▶ **Texto do documento**
───

E pensa que a Europa finalmente está a perceber a ameaça russa e a preparar-se para a enfrentar?
Definitivamente, muito mudou na sua consciência quanto à perceção da ameaça vinda da Rússia. A Alemanha não pode continuar a sua política de aproximação económica a Moscovo, na esperança de que daí resulte um abrandamento da política externa da Rússia, porque este conceito falhou. Nem a França, nem a Grã-Bretanha, nem os Países Baixos, nem outros países, podem implementar este tipo de política. Todos perceberam a grande ameaça que a Rússia representa para a Europa, para o nosso modo de vida. A outra questão é qual será a resposta desses países. E, claro, esperamos que a verdadeira resposta seja o envolvimento máximo possível na cooperação com a NATO, de modo a criar uma situação em que os planos que a NATO prepara sejam exequíveis. Portanto, é isso que esperamos da Cimeira da NATO [a 24 e 25 deste mês]. Esperamos que durante a cimeira, os países aceitarão o compromisso dos EUA de aumentar as despesas com a Defesa para 3,5% mais 1,5%. Claro que, definitivamente, isto será gradual, não de uma só vez. Todos precisam de se preparar. Aliás, precisamos de preparar a nossa base industrial para esta procura crescente. Acredito nisso. E também estou muito satisfeito com as decisões da União Europeia sobre a criação deste mecanismo denominado SAFE, que é, na minha opinião, um sucesso da Presidência polaca da UE, que permitirá aos Estados-membros contraírem empréstimos até 150 mil milhões de euros para aquisições de Defesa. Também estou muito satisfeito com a cláusula de salvaguarda, que permite aos países aumentarem os seus gastos com Defesa sem influenciar este mecanismo de estabilidade dentro da UE. Portanto, estas são decisões muito acertadas. O que esperamos é acelerar o mais possível. Porque a Rússia colocou o seu Estado - não apenas o setor da Defesa, mas toda a economia, toda a vida social, todo o funcionamento do Estado - em modo de guerra. Está a preparar-se para a guerra. Portanto, temos de fazer o mesmo, só assim seremos capazes de dissuadir a Rússia e não haverá guerra. A Rússia desistiu de atacar apenas aqueles que são poderosos. Mas ataca quando acredita que o adversário é fraco.

───

▶ **Dados fornecidos**

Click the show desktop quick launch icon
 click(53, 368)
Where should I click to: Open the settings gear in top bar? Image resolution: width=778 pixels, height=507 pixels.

───

Indique, por favor, se cada afirmação abaixo está de acordo com o texto sobre a ameaça russa. Responda sim ou não a cada uma e cite literalmente as palavras do texto que o decidem.
1. O mecanismo SAFE permite aos Estados-membros contrair empréstimos até 150 mil milhões de euros para aquisições de Defesa.
2. O aumento das despesas com a Defesa deverá ser feito de uma só vez.
3. A Alemanha pode continuar a sua política de aproximação económica a Moscovo.

1. Sim: "permitirá aos Estados-membros contraírem empréstimos até 150 mil milhões de euros para aquisições de Defesa".
2. Não: "isto será gradual, não de uma só vez".
3. Não: "A Alemanha não pode continuar a sua política de aproximação económica a Moscovo".